Paper receipts provided for the convenience of trading valuables. That’s what “money” was intended to be. Asset-backed, paper is the only credible money source. Unless you’re the Federal Reserve, that is.
The “Fed” is neither federal nor do they have assets backing the currency printed for the U.S. treasury. Or do they?
How about human collateral? People who are forced to pay the debt created from thin air by the Fed, loaned to the government at interest may be considered the best form of loan collateral-as long as they continue to pay.
Think your tax dollars go for services such as roads, highways, bridges, city services? They don’t. Every dime paid to the Internal Revenue Service goes to one source; payment of debt and interest to the Federal Reserve System-the private corporation “hired” by congress in 1913 to control monetary policy as the privately-owned central bank of the United States of America.
Does any of this make any sense based on your educational background and those business and economics courses you struggled through? Never knew that the “Fed” was a private corporation, I’ll bet.

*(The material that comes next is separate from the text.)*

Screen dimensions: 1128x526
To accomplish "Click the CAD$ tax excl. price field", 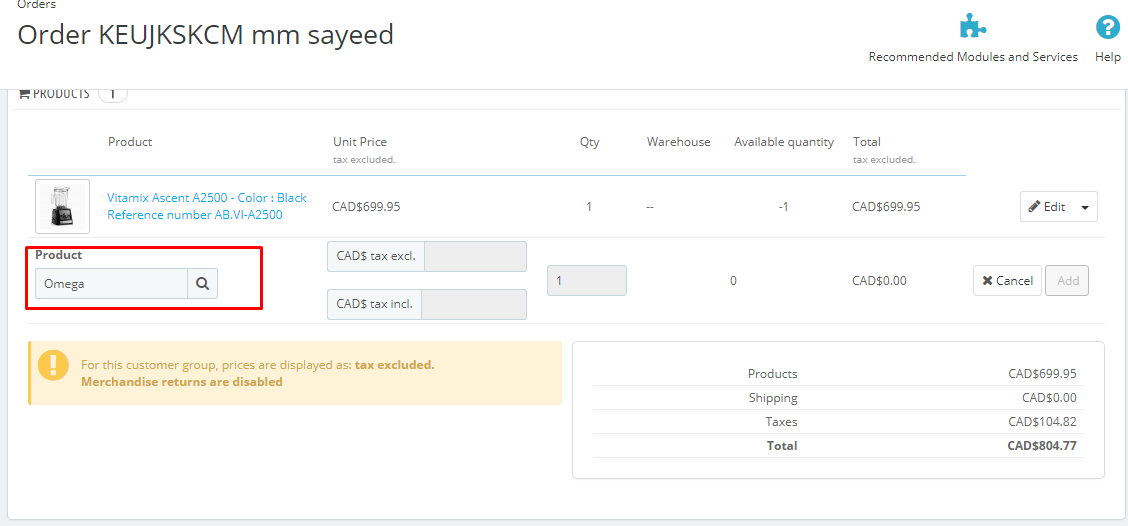I will tap(475, 256).
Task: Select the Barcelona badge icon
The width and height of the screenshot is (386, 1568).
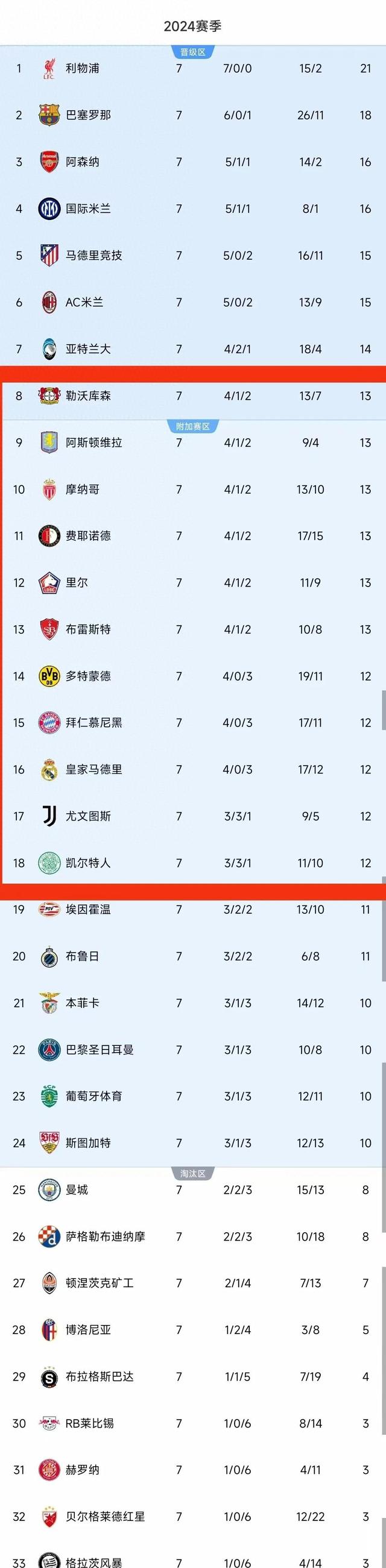Action: [49, 115]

Check out these references to enhance your education on the subject-the controllers of your devalued dollars;
1. Secrets of the Federal Reserve by Eustace Mullins
2. The Creature from Jekyll Island by G. Edward Griffin
Once you’ve got the books, refer to the bibliography and footnotes. Check those often.
While Griffin’s book is a near-best seller over many years, the public at large generally remains ignorant of the source of their money, and seeming buy the inflation argument as an explanation of why so many wind up poor in their later years. In fact, this fiat money creation system, a pyramid scheme is the reason for devaluation of the currency, and your loss of purchasing power.